All warfare is merely a contest. In any struggle you see the clashing of will and will, of force against force, of brain against brain. For the impersonal reader it is this contest which has a never-ending interest. A neutral is just as keenly entertained as the playgoer who sits watching the swaying fortunes of the hero in the struggle of the drama. No human being endowed with sympathetic interest, who himself has had to contend with difficulties, fails to be moved by the success or disaster of the contestants in a struggle of which the spectator has no part or lot. If this were not so, neutral newspapers would cease to chronicle the wars of other nations, novels would cease to be published, and plays to be produced.

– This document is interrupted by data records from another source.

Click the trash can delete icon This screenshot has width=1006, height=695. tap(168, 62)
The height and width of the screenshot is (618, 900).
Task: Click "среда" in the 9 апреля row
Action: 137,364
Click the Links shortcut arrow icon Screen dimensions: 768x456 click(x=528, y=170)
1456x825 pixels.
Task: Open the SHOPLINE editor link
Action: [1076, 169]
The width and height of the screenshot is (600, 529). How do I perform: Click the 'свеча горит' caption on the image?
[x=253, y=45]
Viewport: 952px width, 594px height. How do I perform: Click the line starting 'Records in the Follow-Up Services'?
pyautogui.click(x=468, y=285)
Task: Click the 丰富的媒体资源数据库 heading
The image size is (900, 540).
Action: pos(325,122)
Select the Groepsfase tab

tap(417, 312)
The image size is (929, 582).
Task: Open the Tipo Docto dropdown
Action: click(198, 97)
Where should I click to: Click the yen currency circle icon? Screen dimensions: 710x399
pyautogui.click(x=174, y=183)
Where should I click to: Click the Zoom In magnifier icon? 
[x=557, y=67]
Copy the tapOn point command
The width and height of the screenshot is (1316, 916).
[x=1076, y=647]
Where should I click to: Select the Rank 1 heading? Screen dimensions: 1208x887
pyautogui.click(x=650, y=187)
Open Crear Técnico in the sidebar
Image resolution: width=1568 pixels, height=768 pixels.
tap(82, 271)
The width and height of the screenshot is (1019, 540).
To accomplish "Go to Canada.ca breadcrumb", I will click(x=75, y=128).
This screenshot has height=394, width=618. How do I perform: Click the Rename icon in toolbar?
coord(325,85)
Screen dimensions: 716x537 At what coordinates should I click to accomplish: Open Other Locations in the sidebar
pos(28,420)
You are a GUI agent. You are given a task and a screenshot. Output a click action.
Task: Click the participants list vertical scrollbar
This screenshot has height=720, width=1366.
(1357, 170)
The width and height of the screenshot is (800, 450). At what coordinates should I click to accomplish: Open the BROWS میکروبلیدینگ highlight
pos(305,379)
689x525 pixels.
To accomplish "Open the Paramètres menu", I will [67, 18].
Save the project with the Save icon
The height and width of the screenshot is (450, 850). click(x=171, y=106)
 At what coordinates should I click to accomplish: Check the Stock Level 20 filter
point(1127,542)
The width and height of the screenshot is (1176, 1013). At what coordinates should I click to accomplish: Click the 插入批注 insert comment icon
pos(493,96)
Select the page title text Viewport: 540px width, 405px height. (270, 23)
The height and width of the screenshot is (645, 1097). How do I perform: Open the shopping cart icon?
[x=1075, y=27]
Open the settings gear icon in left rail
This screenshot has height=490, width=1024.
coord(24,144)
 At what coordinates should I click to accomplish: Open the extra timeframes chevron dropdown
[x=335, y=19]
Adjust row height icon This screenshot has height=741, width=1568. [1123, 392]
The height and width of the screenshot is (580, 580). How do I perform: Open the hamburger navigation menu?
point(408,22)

Human nature, then, being what it is, man loves to watch his fellow-man fighting, struggling against men or fate or circumstances. The harder the fight and the nearer he is to losing, so much the more is the spectator thrilled. This instinct is developed most clearly in youth: hence juvenile fiction is one mass of struggles, adventures, and narrow escapes. But the instinct never dies, and how few of us can resist the temptation to read the exciting experiences of some entirely fictional character who rushes from one perilous situation to another? Is there a human being who, going along the street, would not stop to watch a burglar being chased over roofs and chimney-pots by police? If you have once become interested in a certain trial at the law courts, are you not eager to know whether the prisoner has been acquitted or convicted? You despise him for his character, yet you are fascinated by his adventures, his struggles, his share in the particular drama, his fight against heavy odds; and, contrary to your own inherent sense of justice, you almost hope he will be acquitted. In a word, then, we delight in having before us the adventures of our fellow humanity, partly for the exciting pleasure which these arouse in us, but partly also because they make us wonder what we should have done in a similar set of circumstances. In such vital, critical moments should we have played the hero, or should we have fallen somehow a little short?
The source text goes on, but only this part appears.